## Your assignment
In the entries that follow, find the line containing "Click 'no deals in the last 90 days' note" and the line containing "Given: Open smolnikova_ekateriina", then copy exactly everything from the first through the second except the pictures.

## Records for the exercise

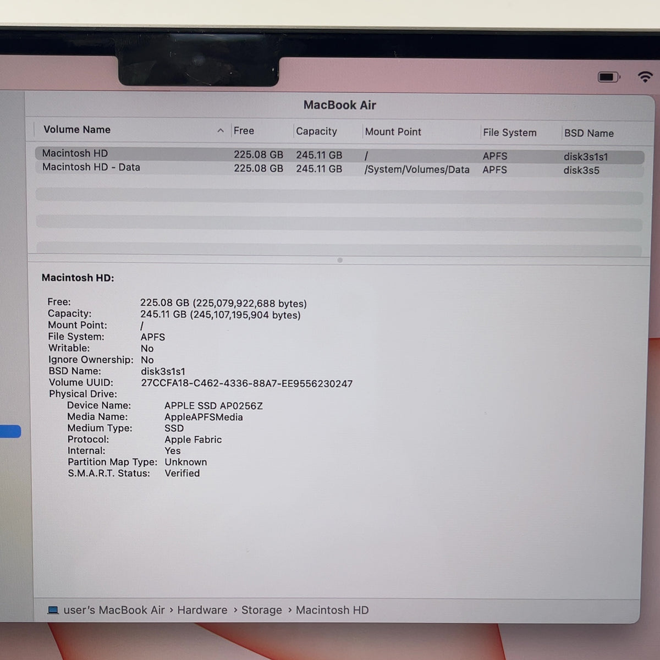Click the File System column header
Screen dimensions: 660x660
[x=509, y=133]
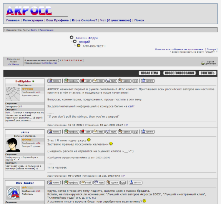Open the address book icon on Rick Junker's post

tap(113, 182)
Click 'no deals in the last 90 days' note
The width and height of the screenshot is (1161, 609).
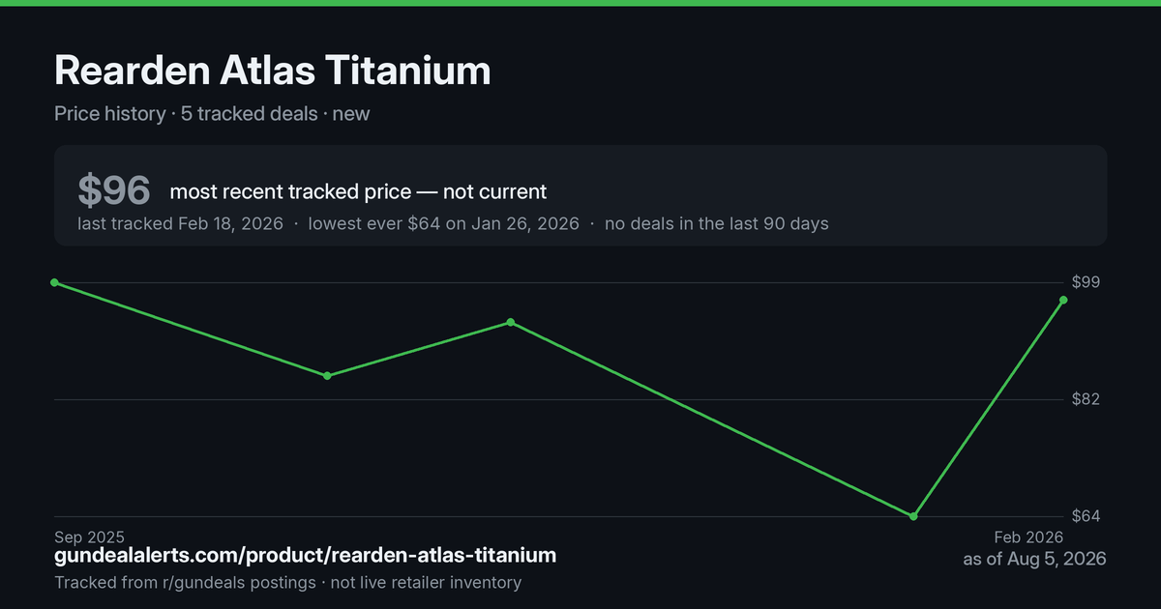click(x=716, y=223)
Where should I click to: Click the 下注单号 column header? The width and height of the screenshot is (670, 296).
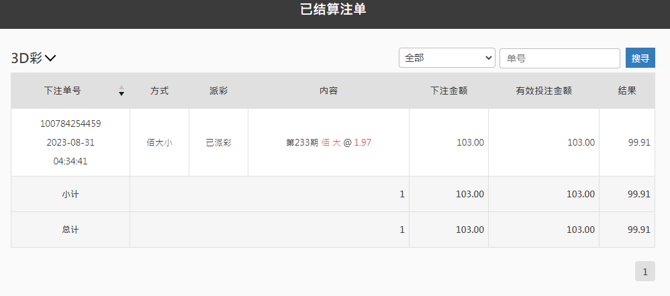[x=62, y=91]
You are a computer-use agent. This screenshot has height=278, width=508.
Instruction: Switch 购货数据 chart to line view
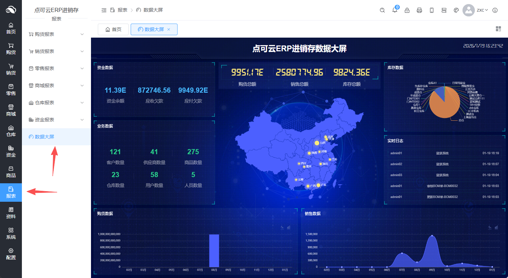(x=282, y=227)
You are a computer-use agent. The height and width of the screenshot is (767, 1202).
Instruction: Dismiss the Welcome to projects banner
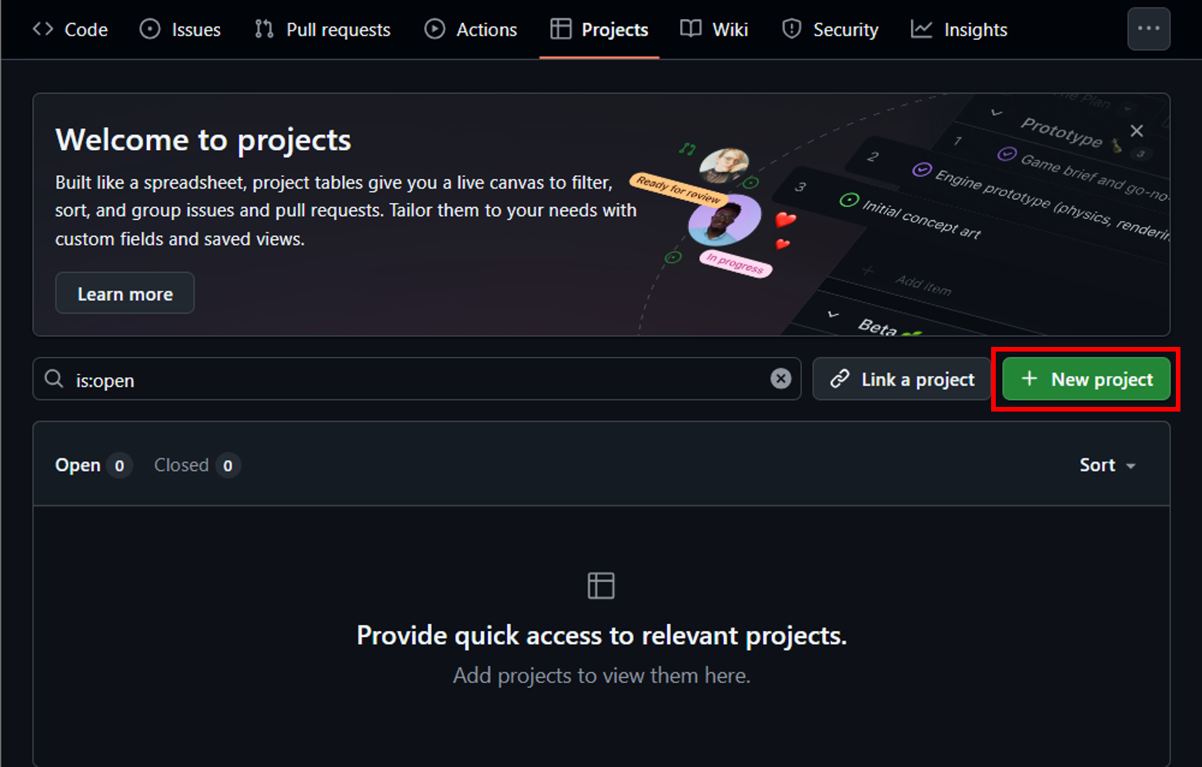[1137, 131]
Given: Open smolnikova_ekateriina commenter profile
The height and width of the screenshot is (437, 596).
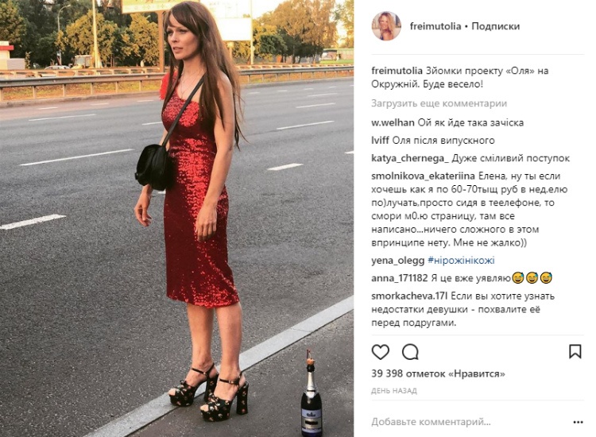Looking at the screenshot, I should click(423, 176).
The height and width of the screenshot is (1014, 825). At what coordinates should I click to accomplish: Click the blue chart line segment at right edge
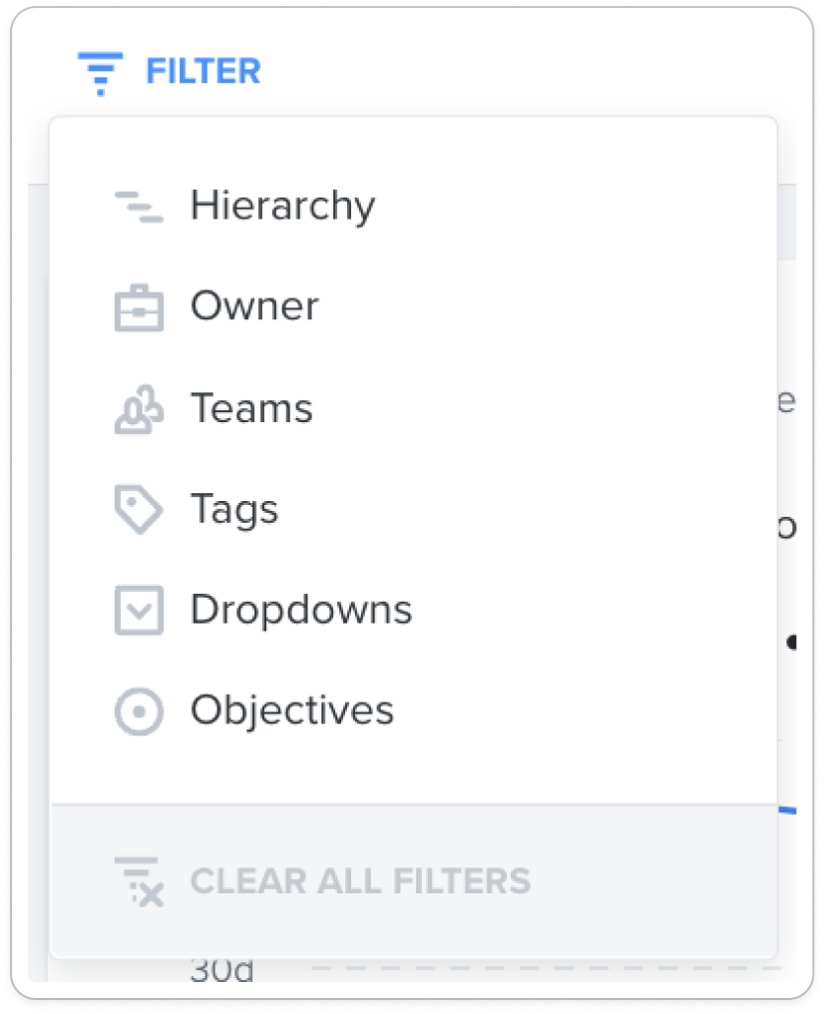point(787,810)
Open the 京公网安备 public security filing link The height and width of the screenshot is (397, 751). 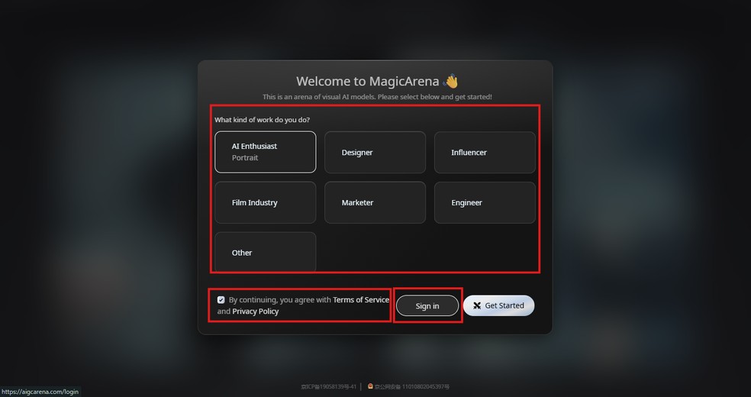(x=412, y=386)
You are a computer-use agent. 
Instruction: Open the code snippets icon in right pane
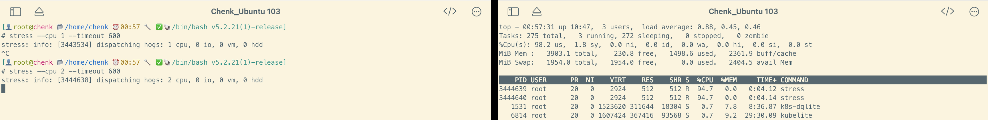[947, 12]
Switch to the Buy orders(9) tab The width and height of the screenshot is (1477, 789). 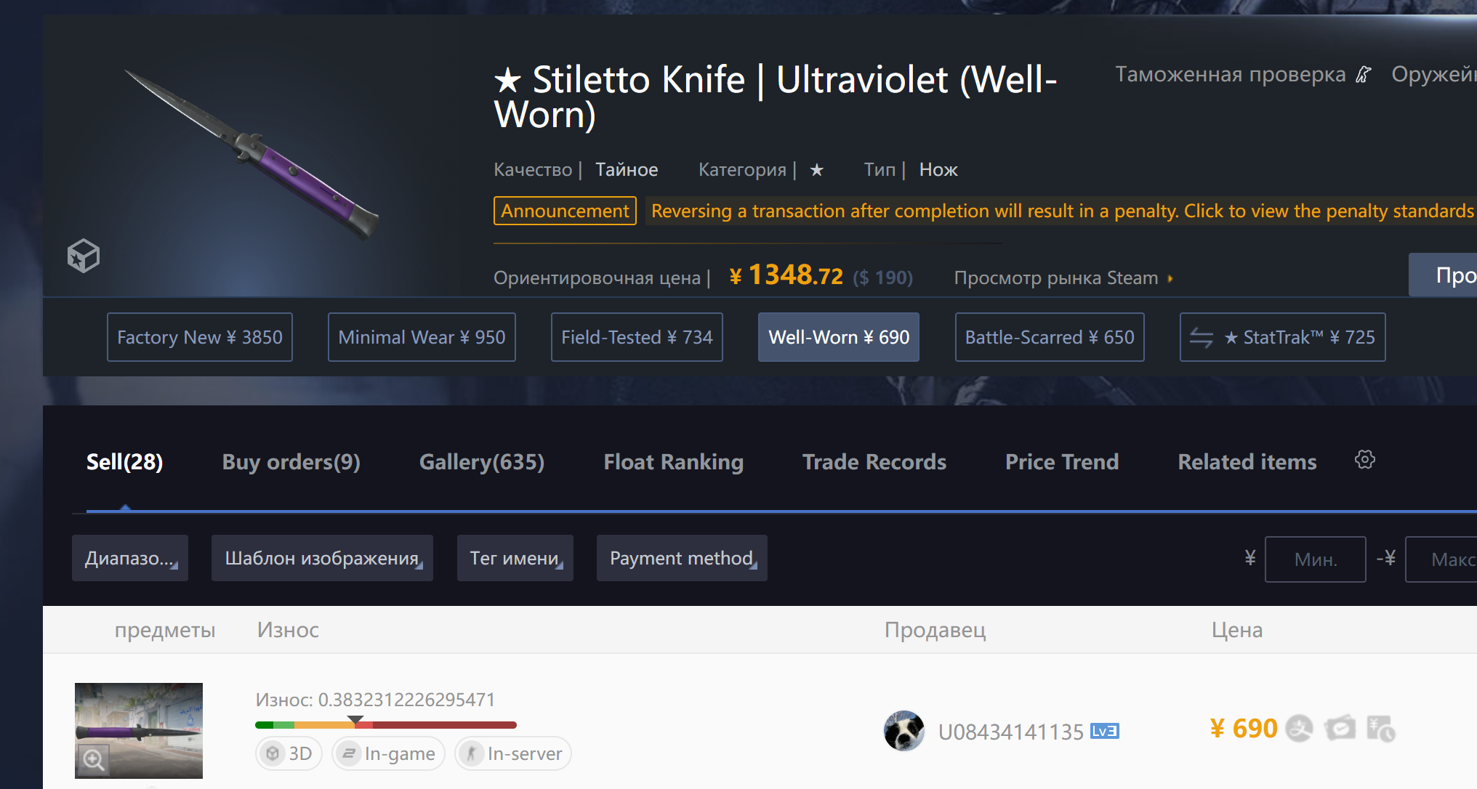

## Answer area
Click 'no deals in the last 90 days' note
The width and height of the screenshot is (1161, 609).
click(x=716, y=223)
Where should I click to: Click the 下注单号 column header? The width and height of the screenshot is (670, 296).
[x=62, y=91]
You are a computer-use agent. This screenshot has height=278, width=508.
Instruction: Switch 购货数据 chart to line view
(x=282, y=227)
You are a computer-use agent. The height and width of the screenshot is (767, 1202).
Instruction: Dismiss the Welcome to projects banner
[1137, 131]
Given: Open smolnikova_ekateriina commenter profile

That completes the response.